OpenAI Model Helps Diagnose 18 Rare Diseases in Children

New diagnoses for unsolved cases

Researchers at Boston Children's Hospital have used OpenAI's o3 model to diagnose 18 children with rare diseases whose genetic causes had remained unknown despite previous analysis. The findings, published Thursday in NEJM AI, demonstrate how commercially available AI tools can help clinicians identify disease-causing genetic variants in complex cases.

The research team from the hospital's Manton Center for Orphan Disease Research analyzed genomes from 376 patients who lacked diagnoses across four disease categories. The AI system identified new diagnoses for 10 patients with rare neurodevelopmental diseases, four with neuromuscular disorders, two who had died suddenly, and two with early childhood psychosis.

"It got almost 5% new diagnoses, which doesn't sound like a lot," said Catherine Brownstein, scientific director of the genetic investigations arm at the Manton Center. "But considering how many times these had already been analyzed, that's a huge number, and each one means an answer for a family."

How the system works

The research team provided the o3 model with clinical notes, symptom descriptions, and a filtered list of potentially relevant genes for each case. Human researchers then reviewed all AI outputs before making final diagnoses.

The challenge in genetic diagnosis stems from the complexity of the human genome, which contains roughly 20,000 protein-coding genes. While sequencing a full genome is now routine, connecting specific genetic abnormalities to diseases requires synthesizing scattered research findings that may have been published after a patient's initial evaluation.

"A researcher can only spend so much time on a single case," said Suyash Shringarpure, a technical researcher at OpenAI focused on health applications. "Maybe a case remained unsolved when it came to them first, but a year later a paper was published that clarifies the link between the gene and the disease."

Real impact for patients

Kyra Benton received one of the breakthrough diagnoses. After developing mobility problems at age nine and facing years of worsening health including severe heart issues and a tracheotomy at 13, she had resigned herself to never knowing her diagnosis. Last summer, just before her 20th birthday, researchers informed her that the AI analysis had identified myofibrillar myopathy, a progressive genetic neuromuscular disorder.

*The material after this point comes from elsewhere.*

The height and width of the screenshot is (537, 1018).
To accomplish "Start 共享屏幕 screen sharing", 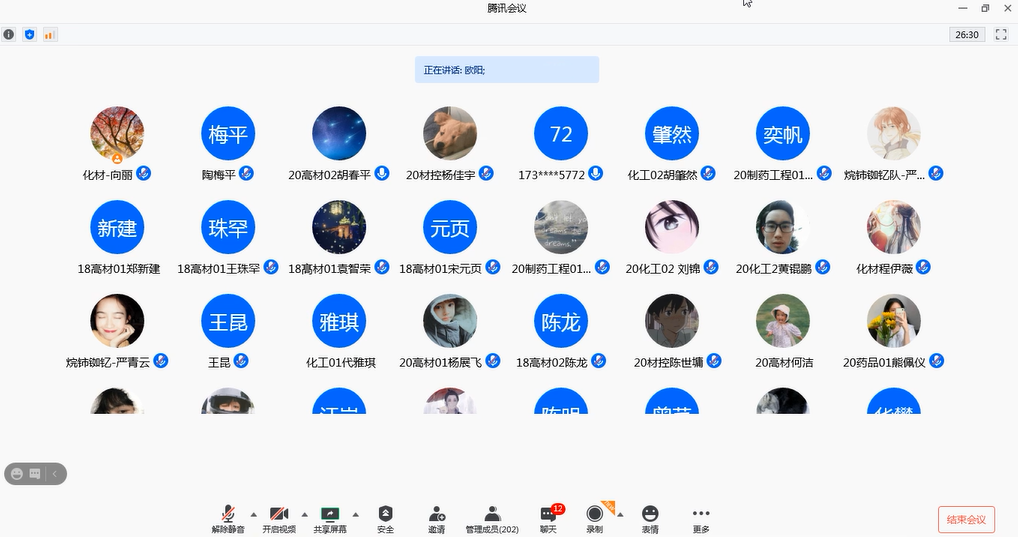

The study also revealed seven "rediscoveries" — cases where treatment teams in one location had identified a diagnosis but hadn't shared it with the broader research community. Brownstein emphasized these findings remain valuable for ensuring patients can access new treatments as they become available.

Why it matters

The research demonstrates that off-the-shelf AI systems can augment scarce specialist expertise in rare disease diagnosis. With the Manton Center working with over 3,500 individuals globally affected by rare diseases, and a chronic shortage of geneticists to analyze complex genomic data, AI tools that can process vast amounts of research literature offer a practical way to accelerate diagnoses. Each diagnosis not only provides families with answers but also positions patients to benefit from emerging therapies. The approach could help address significant backlogs of unsolved cases at medical centers nationwide.

The researchers cautioned that large language model results require rigorous human review and that diagnosis is only an early step toward treatment. The tools are designed to assist clinicians, not replace them or be used directly by consumers.

These details were first reported by NBC News.